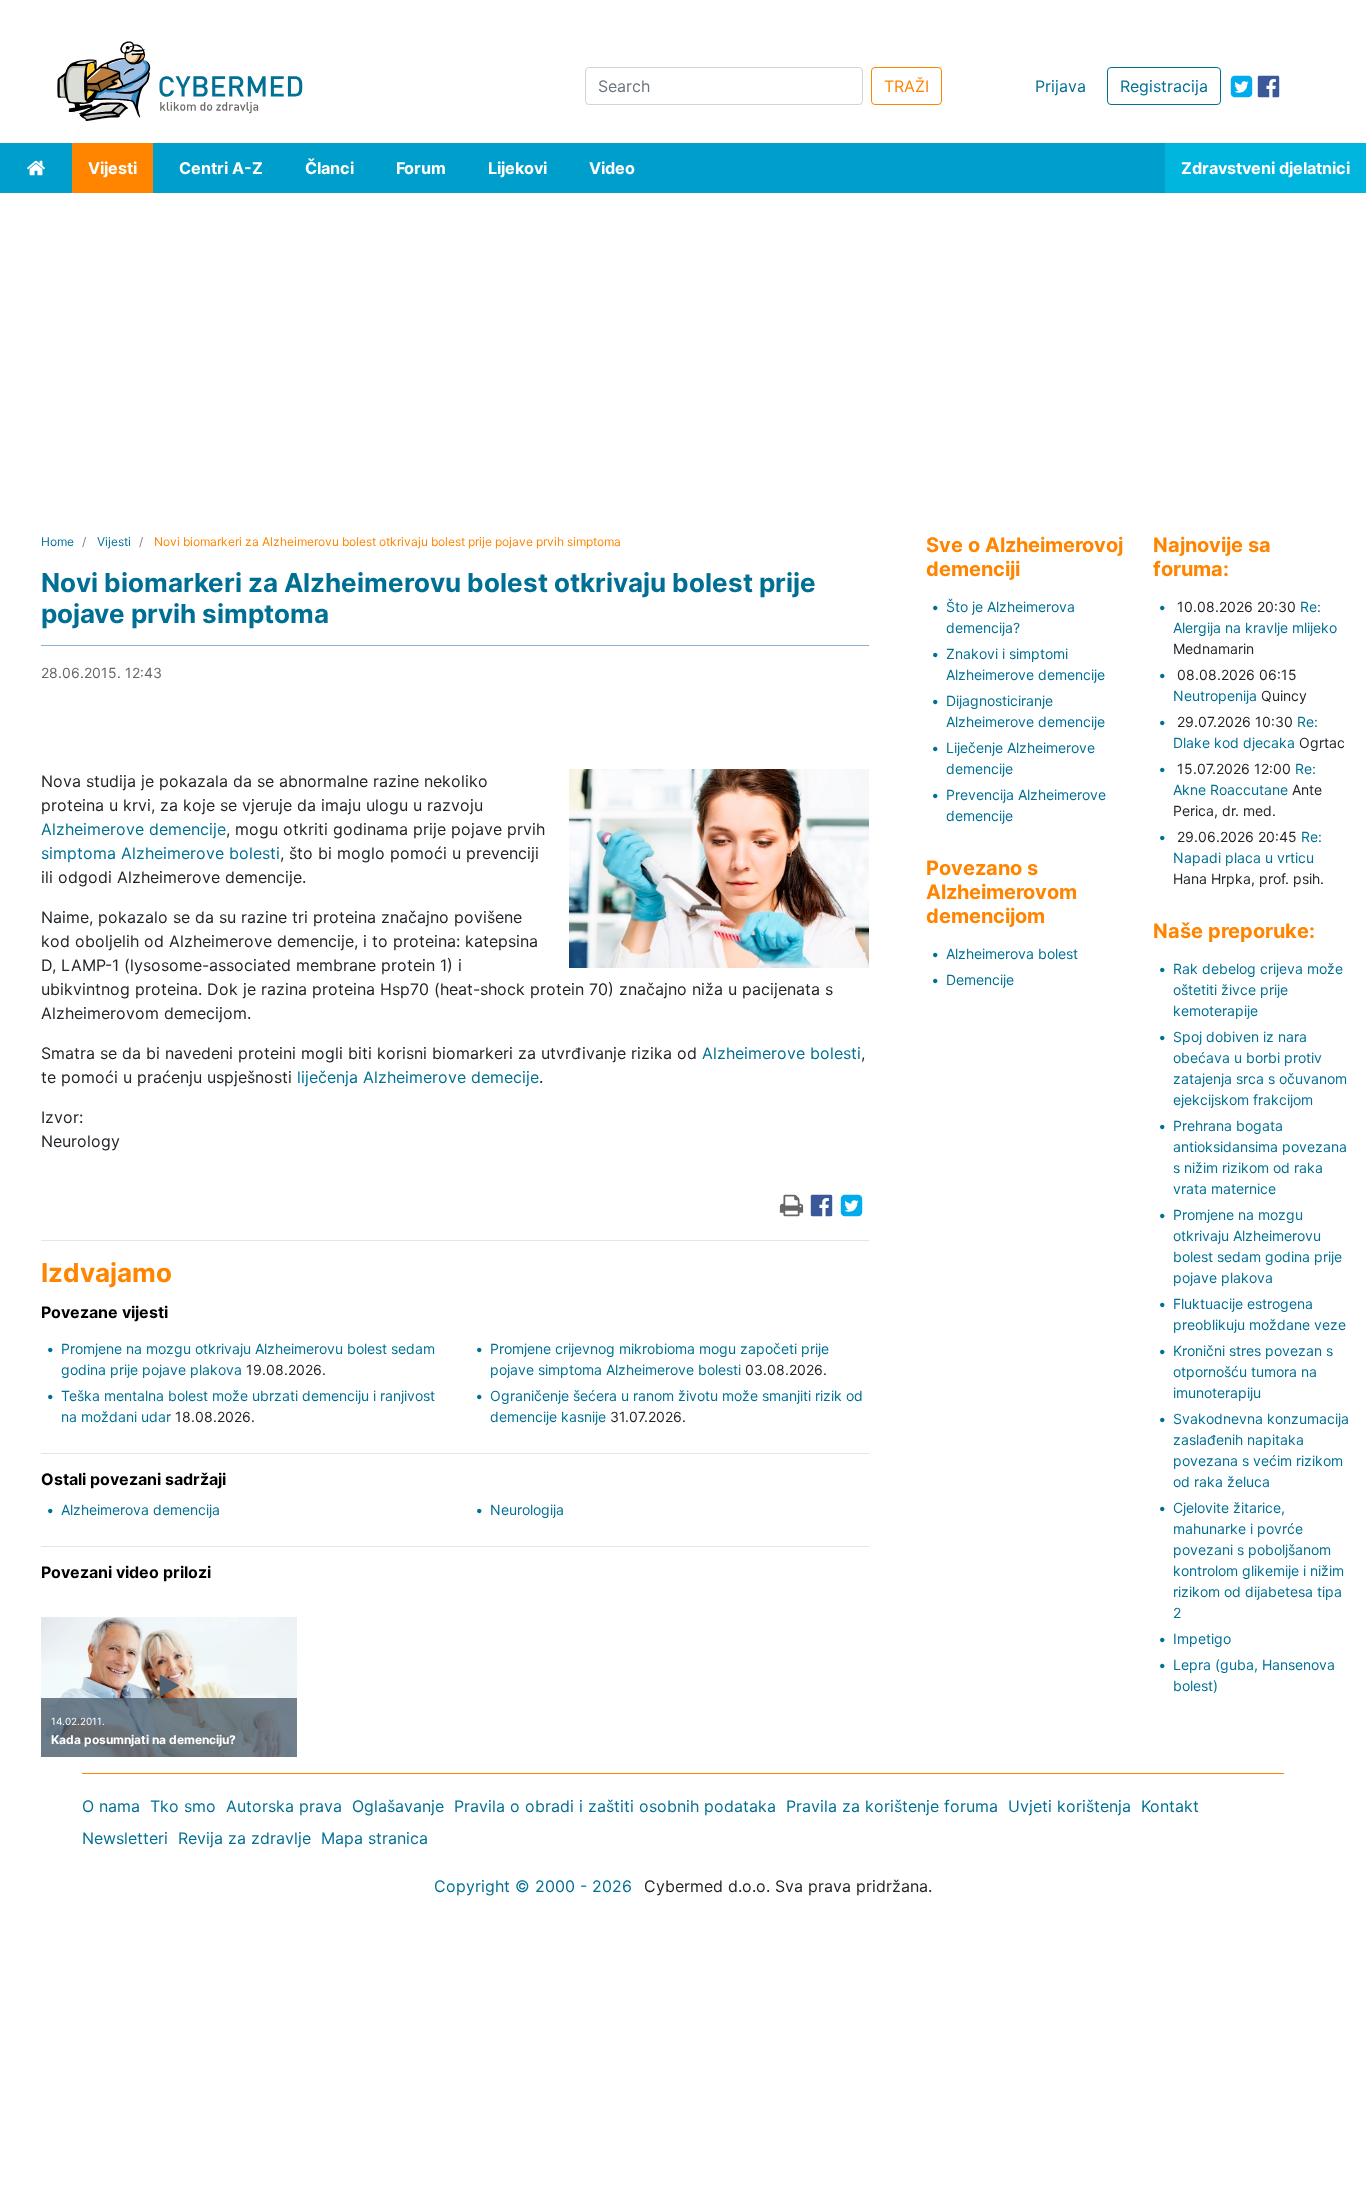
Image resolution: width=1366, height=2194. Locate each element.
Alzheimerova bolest (1012, 953)
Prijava (1060, 86)
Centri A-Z (221, 168)
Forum (421, 168)
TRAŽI (906, 86)
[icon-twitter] (1241, 86)
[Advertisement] (683, 343)
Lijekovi (517, 168)
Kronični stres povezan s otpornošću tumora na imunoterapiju (1253, 1371)
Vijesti (112, 168)
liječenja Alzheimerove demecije (418, 1077)
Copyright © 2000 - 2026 (533, 1886)
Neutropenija (1215, 695)
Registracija (1164, 86)
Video (612, 168)
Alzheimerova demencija (140, 1509)
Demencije (980, 979)
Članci (329, 168)
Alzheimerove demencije (133, 829)
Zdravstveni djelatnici (1265, 168)
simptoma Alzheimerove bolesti (160, 853)
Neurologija (527, 1509)
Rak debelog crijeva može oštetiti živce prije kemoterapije (1258, 989)
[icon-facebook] (1268, 86)
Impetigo (1202, 1638)
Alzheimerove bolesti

____

[What is being asked]: Set down exactly the lines above, from the one containing "Vijesti (112, 168)" to the final line of the material, with both ends kept and no other lines.

[Response for this exercise]:
Vijesti (112, 168)
liječenja Alzheimerove demecije (418, 1077)
Copyright © 2000 - 2026 (533, 1886)
Neutropenija (1215, 695)
Registracija (1164, 86)
Video (612, 168)
Alzheimerova demencija (140, 1509)
Demencije (980, 979)
Članci (329, 168)
Alzheimerove demencije (133, 829)
Zdravstveni djelatnici (1265, 168)
simptoma Alzheimerove bolesti (160, 853)
Neurologija (527, 1509)
Rak debelog crijeva može oštetiti živce prije kemoterapije (1258, 989)
[icon-facebook] (1268, 86)
Impetigo (1202, 1638)
Alzheimerove bolesti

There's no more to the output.